Put the lines from the one containing "Open the stacked layers icon in header" up to and including the one containing "point(79,46)" into a Markdown table with the columns Row and Line, skipping blank lines.
■ ■ ■ ■
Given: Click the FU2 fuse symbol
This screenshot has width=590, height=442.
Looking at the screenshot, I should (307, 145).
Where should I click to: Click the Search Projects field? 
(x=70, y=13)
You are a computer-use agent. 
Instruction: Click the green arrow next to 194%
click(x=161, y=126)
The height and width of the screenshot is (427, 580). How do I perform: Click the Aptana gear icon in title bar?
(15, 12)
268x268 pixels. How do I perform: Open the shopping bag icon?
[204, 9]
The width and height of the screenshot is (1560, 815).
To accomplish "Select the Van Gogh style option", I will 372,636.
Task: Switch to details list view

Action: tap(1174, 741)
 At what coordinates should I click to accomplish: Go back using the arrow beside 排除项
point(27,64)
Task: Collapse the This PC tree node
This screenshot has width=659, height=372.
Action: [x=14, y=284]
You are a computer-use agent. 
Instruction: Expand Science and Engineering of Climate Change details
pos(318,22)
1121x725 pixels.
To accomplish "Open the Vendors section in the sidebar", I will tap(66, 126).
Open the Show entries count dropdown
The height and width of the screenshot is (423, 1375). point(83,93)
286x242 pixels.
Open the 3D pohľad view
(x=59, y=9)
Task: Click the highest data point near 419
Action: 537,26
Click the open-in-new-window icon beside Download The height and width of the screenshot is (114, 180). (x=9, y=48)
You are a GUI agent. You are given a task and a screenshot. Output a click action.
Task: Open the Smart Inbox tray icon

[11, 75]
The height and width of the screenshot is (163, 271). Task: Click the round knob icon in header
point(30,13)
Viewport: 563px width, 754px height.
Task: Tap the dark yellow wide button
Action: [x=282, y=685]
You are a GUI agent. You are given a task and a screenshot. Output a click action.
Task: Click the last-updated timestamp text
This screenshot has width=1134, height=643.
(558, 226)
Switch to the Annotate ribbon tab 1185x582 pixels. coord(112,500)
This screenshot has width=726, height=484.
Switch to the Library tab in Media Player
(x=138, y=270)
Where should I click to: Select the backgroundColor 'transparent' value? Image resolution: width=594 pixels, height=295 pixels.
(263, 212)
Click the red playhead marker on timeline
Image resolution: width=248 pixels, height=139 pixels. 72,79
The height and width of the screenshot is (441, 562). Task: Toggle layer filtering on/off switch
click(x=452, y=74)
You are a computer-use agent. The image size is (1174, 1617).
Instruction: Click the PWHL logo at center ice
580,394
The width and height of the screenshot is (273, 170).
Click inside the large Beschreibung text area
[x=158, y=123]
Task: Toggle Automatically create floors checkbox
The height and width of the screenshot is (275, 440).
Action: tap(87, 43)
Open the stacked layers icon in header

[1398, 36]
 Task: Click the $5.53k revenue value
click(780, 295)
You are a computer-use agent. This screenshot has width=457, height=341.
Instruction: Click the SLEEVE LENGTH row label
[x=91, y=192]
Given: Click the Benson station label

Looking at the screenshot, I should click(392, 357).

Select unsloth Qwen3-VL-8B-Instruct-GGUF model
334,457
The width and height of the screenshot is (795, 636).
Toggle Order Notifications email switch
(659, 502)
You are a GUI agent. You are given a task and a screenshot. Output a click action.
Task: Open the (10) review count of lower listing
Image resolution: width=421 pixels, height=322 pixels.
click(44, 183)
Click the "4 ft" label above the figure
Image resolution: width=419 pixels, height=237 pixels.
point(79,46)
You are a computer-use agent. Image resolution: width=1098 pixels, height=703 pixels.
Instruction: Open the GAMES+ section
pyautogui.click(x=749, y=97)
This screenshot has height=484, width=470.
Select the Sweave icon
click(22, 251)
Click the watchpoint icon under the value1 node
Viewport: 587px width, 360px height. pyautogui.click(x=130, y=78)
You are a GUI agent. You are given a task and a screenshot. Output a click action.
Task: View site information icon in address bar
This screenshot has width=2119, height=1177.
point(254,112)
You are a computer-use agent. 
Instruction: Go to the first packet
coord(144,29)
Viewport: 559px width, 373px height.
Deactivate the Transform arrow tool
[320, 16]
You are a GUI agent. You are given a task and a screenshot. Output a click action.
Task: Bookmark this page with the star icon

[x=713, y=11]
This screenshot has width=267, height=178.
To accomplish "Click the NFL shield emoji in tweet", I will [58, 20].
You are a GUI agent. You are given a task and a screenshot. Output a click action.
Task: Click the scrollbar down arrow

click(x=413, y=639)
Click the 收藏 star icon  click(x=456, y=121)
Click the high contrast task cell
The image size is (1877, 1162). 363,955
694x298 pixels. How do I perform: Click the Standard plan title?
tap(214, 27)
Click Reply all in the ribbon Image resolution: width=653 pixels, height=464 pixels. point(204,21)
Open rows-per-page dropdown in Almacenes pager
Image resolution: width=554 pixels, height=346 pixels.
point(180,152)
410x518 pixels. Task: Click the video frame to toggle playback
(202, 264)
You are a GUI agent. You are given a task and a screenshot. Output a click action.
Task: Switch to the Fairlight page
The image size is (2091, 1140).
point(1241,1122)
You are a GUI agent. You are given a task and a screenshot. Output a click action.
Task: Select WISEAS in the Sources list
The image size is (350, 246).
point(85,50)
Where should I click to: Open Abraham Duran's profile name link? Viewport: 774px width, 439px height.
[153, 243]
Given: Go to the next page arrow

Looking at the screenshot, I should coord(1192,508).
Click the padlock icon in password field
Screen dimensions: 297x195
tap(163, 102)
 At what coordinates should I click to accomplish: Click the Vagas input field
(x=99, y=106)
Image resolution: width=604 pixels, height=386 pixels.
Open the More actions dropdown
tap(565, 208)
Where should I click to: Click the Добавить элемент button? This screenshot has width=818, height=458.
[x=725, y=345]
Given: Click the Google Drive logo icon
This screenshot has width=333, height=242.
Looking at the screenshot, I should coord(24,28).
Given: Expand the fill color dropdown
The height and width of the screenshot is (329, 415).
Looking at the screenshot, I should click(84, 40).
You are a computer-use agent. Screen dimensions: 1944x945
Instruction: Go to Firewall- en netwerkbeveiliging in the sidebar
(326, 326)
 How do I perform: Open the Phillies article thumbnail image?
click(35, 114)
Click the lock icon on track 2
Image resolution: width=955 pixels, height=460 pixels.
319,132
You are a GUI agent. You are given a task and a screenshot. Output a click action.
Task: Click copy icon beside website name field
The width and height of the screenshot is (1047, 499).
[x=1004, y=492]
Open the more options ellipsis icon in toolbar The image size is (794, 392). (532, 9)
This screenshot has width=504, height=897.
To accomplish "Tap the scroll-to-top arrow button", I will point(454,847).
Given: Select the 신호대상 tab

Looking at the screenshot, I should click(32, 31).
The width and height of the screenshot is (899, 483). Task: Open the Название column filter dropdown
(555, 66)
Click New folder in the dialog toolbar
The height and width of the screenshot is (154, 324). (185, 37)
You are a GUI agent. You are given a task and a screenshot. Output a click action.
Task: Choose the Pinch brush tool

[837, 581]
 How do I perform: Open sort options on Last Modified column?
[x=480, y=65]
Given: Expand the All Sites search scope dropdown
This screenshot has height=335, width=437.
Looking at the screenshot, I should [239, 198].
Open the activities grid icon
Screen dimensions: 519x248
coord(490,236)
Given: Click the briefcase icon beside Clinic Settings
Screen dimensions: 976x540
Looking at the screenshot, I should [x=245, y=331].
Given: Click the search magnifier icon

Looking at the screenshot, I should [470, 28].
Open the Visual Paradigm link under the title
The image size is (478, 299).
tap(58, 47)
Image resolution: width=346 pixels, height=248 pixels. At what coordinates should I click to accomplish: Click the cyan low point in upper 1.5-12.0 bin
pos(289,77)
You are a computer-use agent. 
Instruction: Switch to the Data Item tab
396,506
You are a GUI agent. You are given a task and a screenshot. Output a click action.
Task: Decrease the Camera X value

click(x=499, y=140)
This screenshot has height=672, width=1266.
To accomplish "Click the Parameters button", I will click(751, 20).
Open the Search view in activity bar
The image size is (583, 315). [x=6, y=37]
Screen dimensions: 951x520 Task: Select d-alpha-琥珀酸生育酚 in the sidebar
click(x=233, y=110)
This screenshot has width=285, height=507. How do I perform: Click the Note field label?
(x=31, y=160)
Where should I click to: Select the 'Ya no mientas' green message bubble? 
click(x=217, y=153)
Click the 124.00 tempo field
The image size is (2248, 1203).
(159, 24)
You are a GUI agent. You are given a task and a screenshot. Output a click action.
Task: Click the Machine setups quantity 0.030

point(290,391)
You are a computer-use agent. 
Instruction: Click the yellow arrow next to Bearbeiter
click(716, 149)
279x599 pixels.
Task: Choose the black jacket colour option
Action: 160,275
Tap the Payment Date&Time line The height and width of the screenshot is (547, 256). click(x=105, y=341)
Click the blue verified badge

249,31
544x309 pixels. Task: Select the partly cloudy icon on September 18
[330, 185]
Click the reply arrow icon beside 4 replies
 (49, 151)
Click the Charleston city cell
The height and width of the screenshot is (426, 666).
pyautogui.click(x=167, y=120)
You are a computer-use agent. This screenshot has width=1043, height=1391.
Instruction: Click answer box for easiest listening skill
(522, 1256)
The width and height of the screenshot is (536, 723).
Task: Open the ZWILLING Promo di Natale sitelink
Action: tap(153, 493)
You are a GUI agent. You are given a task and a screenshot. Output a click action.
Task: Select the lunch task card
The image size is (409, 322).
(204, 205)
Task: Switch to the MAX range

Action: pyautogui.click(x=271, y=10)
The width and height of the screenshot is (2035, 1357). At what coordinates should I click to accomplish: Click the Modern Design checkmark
■ ■ ■ ■
* The reply:
| Row | Line |
|---|---|
| 1 | Open the stacked layers icon in header |
| 2 | [1398, 36] |
| 3 |  Task: Click the $5.53k revenue value |
| 4 | click(780, 295) |
| 5 | You are a computer-use agent. This screenshot has width=457, height=341. |
| 6 | Instruction: Click the SLEEVE LENGTH row label |
| 7 | [x=91, y=192] |
| 8 | Given: Click the Benson station label |
| 9 | Looking at the screenshot, I should click(392, 357). |
| 10 | Select unsloth Qwen3-VL-8B-Instruct-GGUF model |
| 11 | 334,457 |
| 12 | The width and height of the screenshot is (795, 636). |
| 13 | Toggle Order Notifications email switch |
| 14 | (659, 502) |
| 15 | You are a GUI agent. You are given a task and a screenshot. Output a click action. |
| 16 | Task: Open the (10) review count of lower listing |
| 17 | Image resolution: width=421 pixels, height=322 pixels. |
| 18 | click(44, 183) |
| 19 | Click the "4 ft" label above the figure |
| 20 | Image resolution: width=419 pixels, height=237 pixels. |
| 21 | point(79,46) |